More recently, disruptive behavior diagnoses, like oppositional defiant disorder, have been overdiagnosed in Black, Latine, and Indigenous children. Practice parameters do not require providers to account for the structural racism these children face.

The fenfluramine study perpetuates this legacy: the normalization of racial oppression, the pathologizing of resistance, and behavioral control as intervention rather than advocacy against racial violence.

The study used dangerous drugs, relied on scientific racism about the heritability of “violence,” and treated marginalized kids as expendable research subjects, infringing upon ethical standards of consent, safety, and respect.

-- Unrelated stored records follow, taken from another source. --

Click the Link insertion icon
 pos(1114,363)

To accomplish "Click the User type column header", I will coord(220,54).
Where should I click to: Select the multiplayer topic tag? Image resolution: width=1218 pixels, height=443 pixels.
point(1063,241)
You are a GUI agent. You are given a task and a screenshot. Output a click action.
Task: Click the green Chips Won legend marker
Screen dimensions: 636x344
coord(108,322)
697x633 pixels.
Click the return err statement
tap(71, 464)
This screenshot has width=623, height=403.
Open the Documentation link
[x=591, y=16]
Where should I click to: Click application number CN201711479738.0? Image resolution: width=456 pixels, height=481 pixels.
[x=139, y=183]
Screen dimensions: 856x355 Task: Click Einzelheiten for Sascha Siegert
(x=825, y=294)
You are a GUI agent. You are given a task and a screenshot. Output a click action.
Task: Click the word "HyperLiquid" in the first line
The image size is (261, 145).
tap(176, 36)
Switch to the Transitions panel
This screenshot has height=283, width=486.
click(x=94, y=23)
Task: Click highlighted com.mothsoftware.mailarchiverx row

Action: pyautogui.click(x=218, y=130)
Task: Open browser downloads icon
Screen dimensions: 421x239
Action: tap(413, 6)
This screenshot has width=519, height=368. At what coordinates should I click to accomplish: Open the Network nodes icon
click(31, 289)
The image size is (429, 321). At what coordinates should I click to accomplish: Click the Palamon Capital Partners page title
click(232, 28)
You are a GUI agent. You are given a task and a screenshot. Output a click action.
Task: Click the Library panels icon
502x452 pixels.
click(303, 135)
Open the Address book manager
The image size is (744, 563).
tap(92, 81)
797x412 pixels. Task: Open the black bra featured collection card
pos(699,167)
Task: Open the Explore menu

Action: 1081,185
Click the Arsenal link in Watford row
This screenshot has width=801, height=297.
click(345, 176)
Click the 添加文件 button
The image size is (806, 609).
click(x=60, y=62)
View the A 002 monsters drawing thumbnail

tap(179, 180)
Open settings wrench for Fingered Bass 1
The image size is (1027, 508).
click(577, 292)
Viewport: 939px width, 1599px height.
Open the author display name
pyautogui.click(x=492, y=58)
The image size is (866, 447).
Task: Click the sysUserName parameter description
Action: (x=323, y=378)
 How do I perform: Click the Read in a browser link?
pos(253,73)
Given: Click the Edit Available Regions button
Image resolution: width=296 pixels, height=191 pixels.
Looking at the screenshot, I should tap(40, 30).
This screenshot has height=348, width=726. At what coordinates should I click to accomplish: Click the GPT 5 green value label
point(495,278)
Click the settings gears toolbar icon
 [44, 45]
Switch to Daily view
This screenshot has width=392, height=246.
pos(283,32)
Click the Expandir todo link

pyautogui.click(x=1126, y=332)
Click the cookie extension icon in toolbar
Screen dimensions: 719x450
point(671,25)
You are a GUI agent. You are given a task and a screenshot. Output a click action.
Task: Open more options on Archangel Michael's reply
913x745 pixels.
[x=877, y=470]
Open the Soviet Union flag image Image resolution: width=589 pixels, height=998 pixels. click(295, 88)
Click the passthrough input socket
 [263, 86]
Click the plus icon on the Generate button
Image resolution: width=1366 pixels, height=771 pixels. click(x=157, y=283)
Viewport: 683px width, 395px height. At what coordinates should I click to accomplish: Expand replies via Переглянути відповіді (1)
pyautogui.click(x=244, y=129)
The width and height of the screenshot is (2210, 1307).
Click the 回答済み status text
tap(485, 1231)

The study cannot be separated from the broader history of forced medical experimentation on Black and Brown bodies. The Tuskegee Study of Untreated Syphilis in the Negro Male (1932-1972) is often held up as the most disturbing exemplar of this legacy. The fenfluramine study, which transpired only a few decades ago—and was directed at children–is part of a broader arc that also includes forced sterilizations on tens of thousands of racially minoritized women.

Why This Matters Now

To prescribe psychotropic drugs to children safely, I was trained to check certain labs, verify the medical history, and follow established guidelines regarding dosing, side effects, and discontinuation. Medication management was upheld as objective, protocol, and neat.

Nowhere was I trained to prescribe with critique: to analyze how psychiatry can function as social control under the banner of care.

This is especially true for kids in settings where freedom is curtailed: juvenile detention, foster care, group homes, and inpatient psychiatric facilities. The most vulnerable children are often the most medicated. And they are often racially minoritized.

That I—a board-certified child psychiatrist with a specific focus on racism and antiracism in healthcare—did not learn about it during my fellowship training raises serious concerns. What’s missing from psychiatric training is as important as what’s taught.

I am disappointed that child psychiatry has not reckoned with this research abuse nor offered any atonement.

This study should be taught to all child psychiatrists. The institutions that conducted this research, whose researchers built distinguished academic careers, should be held accountable.

The critique came from outside the profession—from public advocacy groups, legal advocates, and community members who organized and spoke out.

Silence in the face of this history teaches its repetition.

It is time for our profession to stop being quiet.